Dr. Greenberg's laboratory is involved in studies elucidating the immunobiology of host T cell responses to infectious viruses and transformed cells. Analysis of T cell responses to pathogenic viral infections and tumors has demonstrated that reactive T cells are often rendered anergic or dysfunctional as a consequence of encounter with the antigen, and the basis for these defects are being explored and molecular strategies to restore and augment T cell function being evaluated. The mechanisms of self-tolerance to tumor antigens are being examined by developing models in transgenic mice that express tumor-derived proteins of known immunogenicity under the control of tissue-specific promoters. These models are making it possible to use technologies such as gene expression arrays to identify abnormalities in tolerant T cells and to begin testing molecular strategies for correction. The mechanisms responsible for the development of tolerance and/or failure to eradicate persistent viral infections is being evaluated in a murine model employing isolates of LCMV that are either cleared by the host or establish chronic infection. Methods to modulate the effector functions of T cells are being developed using retroviral-mediated gene transfer to either introduce new functions or to interfere with expression of inhibitory/regulatory proteins by expression of siRNA molecules.

Immunity to the human pathogenic virus HIV is being studied with the goal of defining methods to generate or augment protective immune responses. These studies include an evaluation of candidate vaccines for HIV in an experimental macaque model. Previous studies in CMV led to clinical trials in which immunosuppressed leukemia patients who were at high risk for fatal CMV infection were treated by infusion of CMV-specific cytolytic T cell clones selected for recognition of an immunodominant protective epitope and have been expanded to large numbers in vitro. Such studies have demonstrated the feasibility and efficacy of reconstituting immunity in humans by the adoptive transfer of antigen-specific T cell clones. Therapy of HIV infection is currently being explored using T cell clones specific for virion proteins, and the activity of such clones is being evaluated by both monitoring viral load and examining T cell activity in situ in biopsy specimens. T cell therapy of human malignancy is also being evaluated, in particular melanoma and leukemia, by transferring T cell clones targeted at selected antigenic epitopes. 
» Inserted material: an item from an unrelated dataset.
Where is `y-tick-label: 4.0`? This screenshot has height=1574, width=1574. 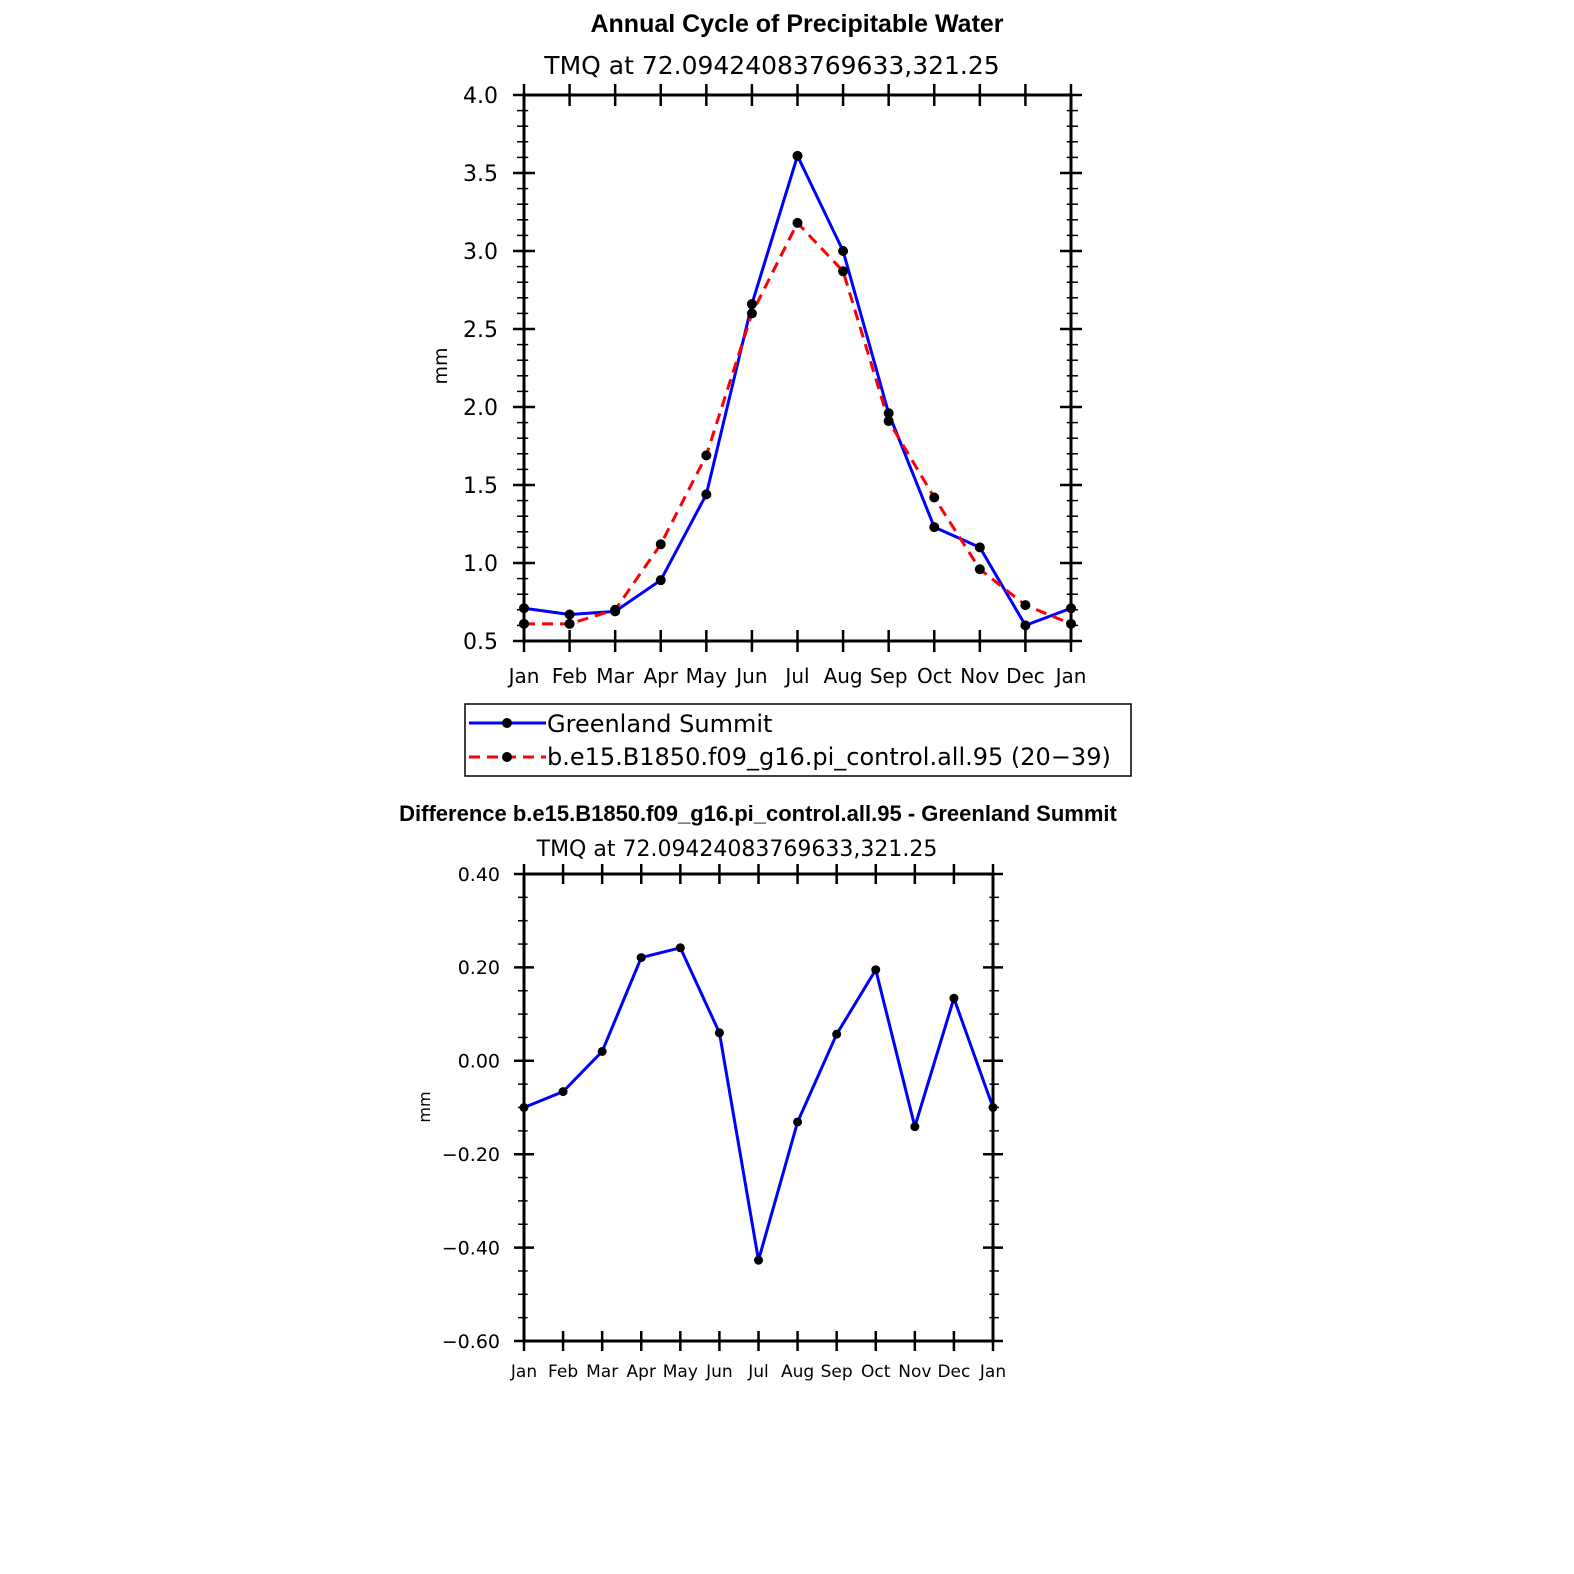 y-tick-label: 4.0 is located at coordinates (480, 96).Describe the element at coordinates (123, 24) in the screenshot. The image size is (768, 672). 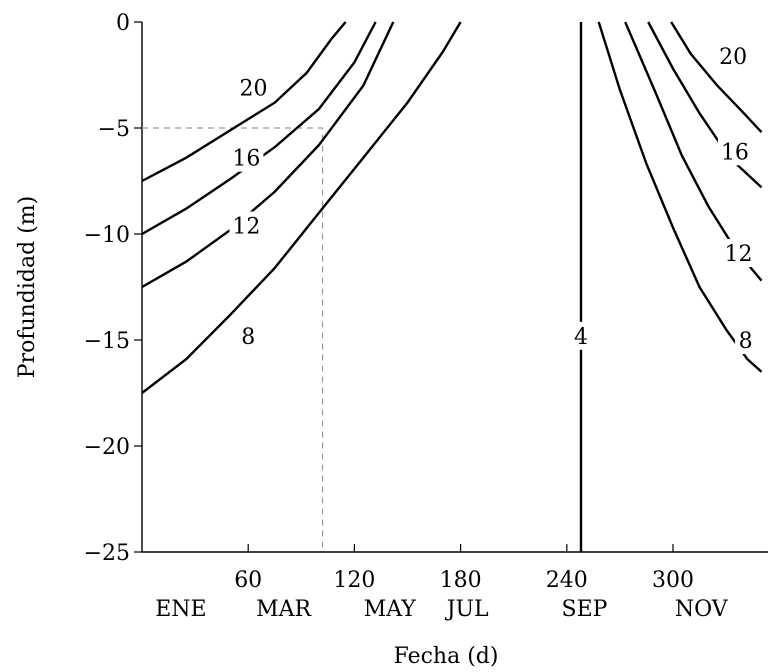
I see `y-tick-label: 0` at that location.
Ho WY, Blattman JN, Dossett ML, Yee C, Greenberg PD. Adoptive immunotherapy: engineering T cell responses as biologic weapons for tumor mass destruction. Cancer Cell 3:431-7, 2003.

Yee C, Thompson JA, Byrd D, Riddell SR, Roche P, Celis E, Greenberg PD. Adoptive T cell therapy using antigen-specific CD8+ T cell clones for the treatment of patients with metastatic melanoma: in vivo persistence, migration, and antitumor effect of transferred T cells. Proc Natl Acad Sci USA 99:16168-73, 2002.

Cheng LE, Greenberg PD. Selective delivery of augmented IL-2 receptor signals to responding CD8+ T cells increases the size of the acute antiviral response and of the resulting memory T cell pool. J Immunol 169:4990-7, 2002.